# COMPLETE THE FOLLOWING:
A) Copy out the article on SM Town Live 2025 in full, word for word.
B) In the rows below, revise the stretch from the line containing "Run app button" through the line containing "will (x=276, y=348)." by replacing "green" with "blue" and leaving everything else unchanged. Return only those lines.

# TEXT SECTION:
** START **

SM Town Live 2025: The Culture, the Future
- Promotional poster
- Location: Asia; Europe; North America;
- Associated album: 2025 SM Town: The Culture, the Future
- Start date: January 11, 2025
- End date: February 14, 2026
- No. of shows: 10

SM Town concert chronology
- SM Town Live 2023: SMCU Palace (2023–2024); SM Town Live 2025: The Culture, the Future (2025–2026); ;

= SM Town Live 2025: The Culture, the Future =

2025 concert tour by SM Town

SM Town Live 2025: The Culture, the Future (titled SM Town Live 2025–2026: The Culture, the Future for the shows held in 2026) was a concert tour by SM Town. The tour began on January 11, 2025, with two shows in Seoul, South Korea, and concluded on February 14, 2026, in Bangkok, Thailand. The tour commemorates the label's 30th anniversary.

== Background ==
In November 2024, SM Entertainment announced their then-upcoming anniversary concert, which took place on January 11 and 12, 2025, at the Gocheok Sky Dome. In December 2024, the international concert dates for London, Los Angeles, Mexico City, and Tokyo were announced.

On November 15, 2024, SM Entertainment announced the lineup of performers for the Seoul shows. The performers include Kangta, BoA, TVXQ!, Super Junior, Taeyeon and Hyo of Girls' Generation, Key and Minho of Shinee, Suho and Chanyeol of Exo, Red Velvet, NCT, Aespa, and Riize. On December 12, 2024, Taeyeon was announced to have exited the lineup due to creative differences with SM Entertainment. On January 6, 2025, Wendy of Red Velvet also exited the concerts due to personal reasons.

** END **

# MATERIAL SUPPLIED:
** START **

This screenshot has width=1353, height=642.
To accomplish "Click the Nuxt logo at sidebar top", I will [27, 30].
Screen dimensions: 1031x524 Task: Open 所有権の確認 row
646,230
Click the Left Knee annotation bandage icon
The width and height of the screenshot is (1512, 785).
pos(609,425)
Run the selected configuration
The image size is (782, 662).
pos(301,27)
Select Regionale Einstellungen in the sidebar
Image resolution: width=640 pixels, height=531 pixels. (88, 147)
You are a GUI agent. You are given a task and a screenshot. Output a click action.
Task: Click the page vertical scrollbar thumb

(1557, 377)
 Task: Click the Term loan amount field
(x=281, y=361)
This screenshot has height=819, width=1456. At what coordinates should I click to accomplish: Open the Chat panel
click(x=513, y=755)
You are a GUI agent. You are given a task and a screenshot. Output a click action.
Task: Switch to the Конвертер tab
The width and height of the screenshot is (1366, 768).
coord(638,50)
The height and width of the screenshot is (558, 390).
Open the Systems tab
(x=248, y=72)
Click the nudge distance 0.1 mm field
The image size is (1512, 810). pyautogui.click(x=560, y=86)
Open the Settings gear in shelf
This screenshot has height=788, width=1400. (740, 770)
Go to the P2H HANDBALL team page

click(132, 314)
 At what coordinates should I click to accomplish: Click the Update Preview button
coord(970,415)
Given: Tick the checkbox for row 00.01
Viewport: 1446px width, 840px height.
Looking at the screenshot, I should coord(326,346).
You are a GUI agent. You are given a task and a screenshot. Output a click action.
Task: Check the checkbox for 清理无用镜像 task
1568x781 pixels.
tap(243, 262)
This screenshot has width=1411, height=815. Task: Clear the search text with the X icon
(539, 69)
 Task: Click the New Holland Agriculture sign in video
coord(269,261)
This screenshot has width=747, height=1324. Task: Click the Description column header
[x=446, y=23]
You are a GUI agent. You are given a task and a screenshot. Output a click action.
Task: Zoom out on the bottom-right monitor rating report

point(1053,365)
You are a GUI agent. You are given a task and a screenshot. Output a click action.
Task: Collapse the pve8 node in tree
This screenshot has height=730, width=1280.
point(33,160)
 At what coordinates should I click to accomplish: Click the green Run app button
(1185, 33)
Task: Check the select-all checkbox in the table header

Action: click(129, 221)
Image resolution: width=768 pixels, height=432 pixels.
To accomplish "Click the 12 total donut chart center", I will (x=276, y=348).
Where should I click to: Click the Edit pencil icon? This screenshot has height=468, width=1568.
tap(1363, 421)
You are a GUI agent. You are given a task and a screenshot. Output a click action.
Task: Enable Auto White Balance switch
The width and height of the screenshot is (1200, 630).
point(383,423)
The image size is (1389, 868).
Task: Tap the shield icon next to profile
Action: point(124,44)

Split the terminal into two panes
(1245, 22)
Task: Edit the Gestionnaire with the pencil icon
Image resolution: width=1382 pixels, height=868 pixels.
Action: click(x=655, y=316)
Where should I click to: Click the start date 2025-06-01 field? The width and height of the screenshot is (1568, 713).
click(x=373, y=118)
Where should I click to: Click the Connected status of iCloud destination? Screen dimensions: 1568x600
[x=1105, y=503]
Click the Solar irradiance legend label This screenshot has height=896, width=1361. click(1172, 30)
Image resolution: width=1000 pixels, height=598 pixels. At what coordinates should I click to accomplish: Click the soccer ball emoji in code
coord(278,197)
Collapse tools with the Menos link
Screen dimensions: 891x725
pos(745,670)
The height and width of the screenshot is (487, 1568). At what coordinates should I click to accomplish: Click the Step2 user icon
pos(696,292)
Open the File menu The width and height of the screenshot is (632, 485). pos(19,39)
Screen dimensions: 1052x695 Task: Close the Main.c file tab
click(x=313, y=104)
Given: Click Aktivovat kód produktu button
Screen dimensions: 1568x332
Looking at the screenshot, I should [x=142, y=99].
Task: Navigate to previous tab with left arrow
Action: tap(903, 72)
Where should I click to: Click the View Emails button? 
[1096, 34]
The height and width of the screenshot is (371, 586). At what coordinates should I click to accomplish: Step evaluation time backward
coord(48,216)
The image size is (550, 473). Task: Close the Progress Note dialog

** END **

# ANSWERS FOR THIS EXERCISE:
A)
SM Town Live 2025: The Culture, the Future
- Promotional poster
- Location: Asia; Europe; North America;
- Associated album: 2025 SM Town: The Culture, the Future
- Start date: January 11, 2025
- End date: February 14, 2026
- No. of shows: 10

SM Town concert chronology
- SM Town Live 2023: SMCU Palace (2023–2024); SM Town Live 2025: The Culture, the Future (2025–2026); ;

= SM Town Live 2025: The Culture, the Future =

2025 concert tour by SM Town

SM Town Live 2025: The Culture, the Future (titled SM Town Live 2025–2026: The Culture, the Future for the shows held in 2026) was a concert tour by SM Town. The tour began on January 11, 2025, with two shows in Seoul, South Korea, and concluded on February 14, 2026, in Bangkok, Thailand. The tour commemorates the label's 30th anniversary.

== Background ==
In November 2024, SM Entertainment announced their then-upcoming anniversary concert, which took place on January 11 and 12, 2025, at the Gocheok Sky Dome. In December 2024, the international concert dates for London, Los Angeles, Mexico City, and Tokyo were announced.

On November 15, 2024, SM Entertainment announced the lineup of performers for the Seoul shows. The performers include Kangta, BoA, TVXQ!, Super Junior, Taeyeon and Hyo of Girls' Generation, Key and Minho of Shinee, Suho and Chanyeol of Exo, Red Velvet, NCT, Aespa, and Riize. On December 12, 2024, Taeyeon was announced to have exited the lineup due to creative differences with SM Entertainment. On January 6, 2025, Wendy of Red Velvet also exited the concerts due to personal reasons.

B)
 At what coordinates should I click to accomplish: Click the blue Run app button
(1185, 33)
Task: Check the select-all checkbox in the table header

Action: click(129, 221)
Image resolution: width=768 pixels, height=432 pixels.
To accomplish "Click the 12 total donut chart center", I will (x=276, y=348).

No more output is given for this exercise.